Reproduce the material below only from the line with "Click the ReTruths label" to the line with "Task: Click the database icon in the sidebar", both included, keeping each line exact and dropping the pictures.

**Records to process:**
* * *

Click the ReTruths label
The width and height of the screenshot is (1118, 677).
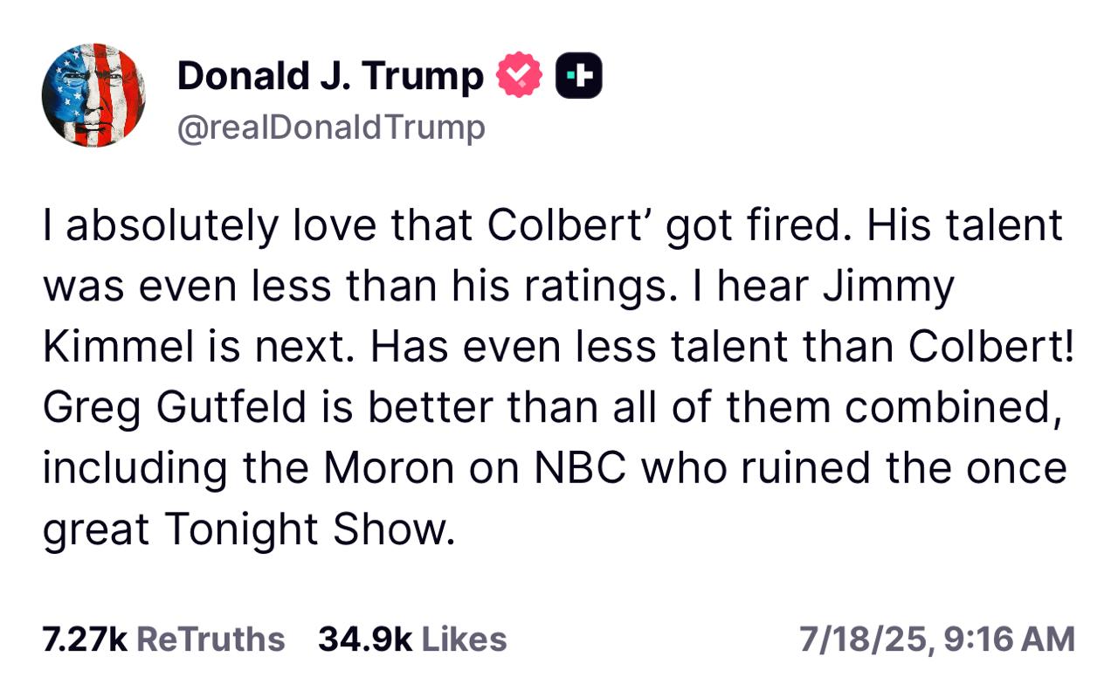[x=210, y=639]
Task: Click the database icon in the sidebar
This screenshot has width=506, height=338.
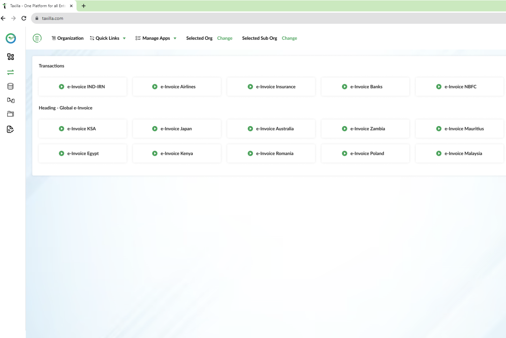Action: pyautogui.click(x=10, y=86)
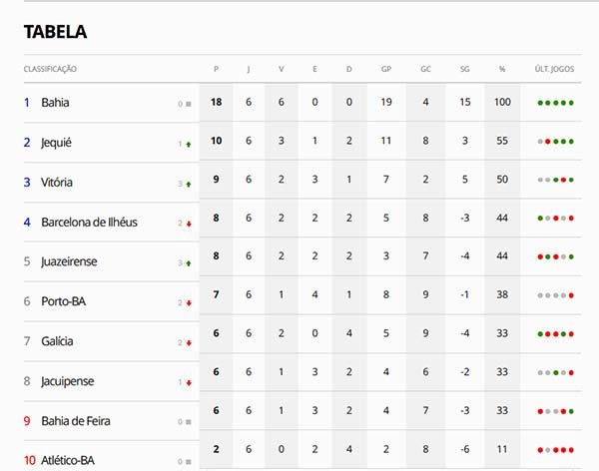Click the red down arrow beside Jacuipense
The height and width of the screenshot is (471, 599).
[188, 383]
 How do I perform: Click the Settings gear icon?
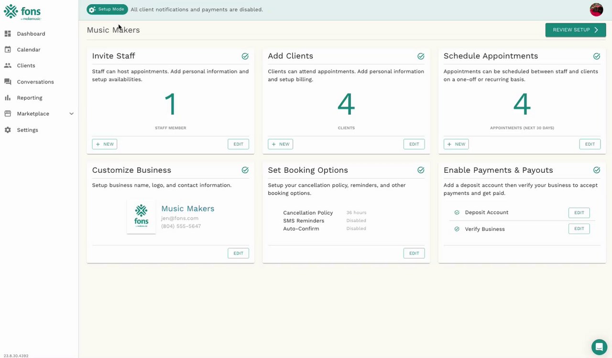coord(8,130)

* * *

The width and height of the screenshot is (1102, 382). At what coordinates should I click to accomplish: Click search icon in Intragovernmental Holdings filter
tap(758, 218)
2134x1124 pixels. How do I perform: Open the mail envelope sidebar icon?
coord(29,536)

* * *

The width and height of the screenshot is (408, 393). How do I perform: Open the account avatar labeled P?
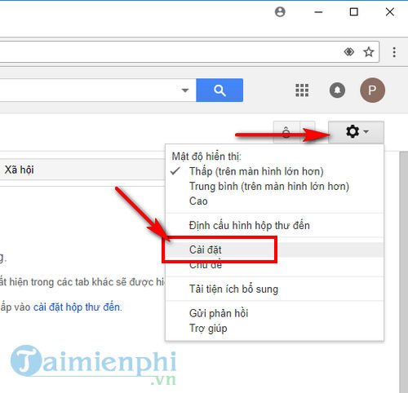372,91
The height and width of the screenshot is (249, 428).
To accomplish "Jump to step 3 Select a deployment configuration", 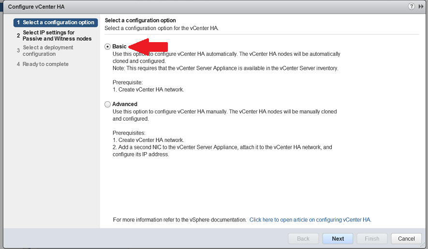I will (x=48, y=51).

* * *

**Final answer:**
Click the ReTruths label
The width and height of the screenshot is (1118, 677).
[x=210, y=639]
Task: Click the database icon in the sidebar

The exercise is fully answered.